**Exercise directions**
Once you have located the line containing "1688x2184 pixels. At" in the material below, return it exactly along with each line after it through the line containing "Viewport: 2576px width, 1449px height.".
┌──
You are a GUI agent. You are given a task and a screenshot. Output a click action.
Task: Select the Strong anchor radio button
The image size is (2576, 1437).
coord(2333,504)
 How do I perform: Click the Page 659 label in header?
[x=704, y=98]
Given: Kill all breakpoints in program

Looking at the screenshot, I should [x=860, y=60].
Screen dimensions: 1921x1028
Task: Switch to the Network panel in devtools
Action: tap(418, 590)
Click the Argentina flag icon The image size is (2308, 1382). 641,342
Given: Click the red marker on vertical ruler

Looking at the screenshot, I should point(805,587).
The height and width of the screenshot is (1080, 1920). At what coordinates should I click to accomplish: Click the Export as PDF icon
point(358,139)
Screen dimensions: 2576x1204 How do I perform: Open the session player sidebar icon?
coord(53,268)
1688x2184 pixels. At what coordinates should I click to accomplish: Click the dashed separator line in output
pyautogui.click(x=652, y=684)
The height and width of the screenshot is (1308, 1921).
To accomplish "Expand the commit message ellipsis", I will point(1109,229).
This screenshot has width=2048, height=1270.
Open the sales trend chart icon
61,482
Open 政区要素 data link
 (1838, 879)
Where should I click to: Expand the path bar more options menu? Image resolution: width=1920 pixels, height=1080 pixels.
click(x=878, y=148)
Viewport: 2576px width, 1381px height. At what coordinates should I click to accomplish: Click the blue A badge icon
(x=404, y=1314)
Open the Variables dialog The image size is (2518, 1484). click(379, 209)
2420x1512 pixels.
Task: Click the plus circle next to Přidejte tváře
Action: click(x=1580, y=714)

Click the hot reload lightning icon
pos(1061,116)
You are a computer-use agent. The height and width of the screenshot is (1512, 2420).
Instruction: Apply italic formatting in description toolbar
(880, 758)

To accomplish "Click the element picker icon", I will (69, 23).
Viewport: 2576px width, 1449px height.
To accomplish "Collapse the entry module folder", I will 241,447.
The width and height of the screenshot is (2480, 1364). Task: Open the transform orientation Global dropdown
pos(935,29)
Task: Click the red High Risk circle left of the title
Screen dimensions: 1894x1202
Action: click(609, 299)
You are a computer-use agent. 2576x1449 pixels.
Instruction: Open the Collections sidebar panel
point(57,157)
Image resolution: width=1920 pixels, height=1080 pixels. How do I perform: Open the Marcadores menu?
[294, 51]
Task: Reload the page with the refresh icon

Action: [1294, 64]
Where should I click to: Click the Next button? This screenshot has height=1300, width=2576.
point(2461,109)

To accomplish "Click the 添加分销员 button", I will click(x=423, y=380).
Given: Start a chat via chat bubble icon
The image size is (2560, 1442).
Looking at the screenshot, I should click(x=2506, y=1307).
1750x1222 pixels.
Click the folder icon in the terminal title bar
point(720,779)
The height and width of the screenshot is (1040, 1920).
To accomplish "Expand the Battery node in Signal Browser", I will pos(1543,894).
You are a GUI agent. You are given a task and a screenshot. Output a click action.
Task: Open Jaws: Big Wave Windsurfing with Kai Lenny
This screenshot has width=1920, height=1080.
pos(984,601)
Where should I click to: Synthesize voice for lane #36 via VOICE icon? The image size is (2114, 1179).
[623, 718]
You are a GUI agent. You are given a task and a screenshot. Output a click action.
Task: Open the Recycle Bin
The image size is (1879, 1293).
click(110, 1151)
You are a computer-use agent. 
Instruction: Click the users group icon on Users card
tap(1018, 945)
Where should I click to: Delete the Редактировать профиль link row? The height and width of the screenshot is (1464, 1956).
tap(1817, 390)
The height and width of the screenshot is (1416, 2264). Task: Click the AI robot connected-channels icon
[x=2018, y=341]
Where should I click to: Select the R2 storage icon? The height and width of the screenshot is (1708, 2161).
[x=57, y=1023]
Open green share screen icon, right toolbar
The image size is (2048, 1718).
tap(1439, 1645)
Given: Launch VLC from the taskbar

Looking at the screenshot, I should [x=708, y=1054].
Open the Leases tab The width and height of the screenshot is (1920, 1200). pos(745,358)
└──
**Your response**
1688x2184 pixels. At what coordinates should I click to accomplish: Click the dashed separator line in output
pyautogui.click(x=652, y=684)
The height and width of the screenshot is (1308, 1921).
To accomplish "Expand the commit message ellipsis", I will point(1109,229).
This screenshot has width=2048, height=1270.
Open the sales trend chart icon
61,482
Open 政区要素 data link
 (1838, 879)
Where should I click to: Expand the path bar more options menu? Image resolution: width=1920 pixels, height=1080 pixels.
click(x=878, y=148)
Viewport: 2576px width, 1381px height. At what coordinates should I click to accomplish: Click the blue A badge icon
(x=404, y=1314)
Open the Variables dialog The image size is (2518, 1484). click(379, 209)
2420x1512 pixels.
Task: Click the plus circle next to Přidejte tváře
Action: click(x=1580, y=714)

Click the hot reload lightning icon
pos(1061,116)
You are a computer-use agent. The height and width of the screenshot is (1512, 2420).
Instruction: Apply italic formatting in description toolbar
(880, 758)

To accomplish "Click the element picker icon", I will (69, 23).
Viewport: 2576px width, 1449px height.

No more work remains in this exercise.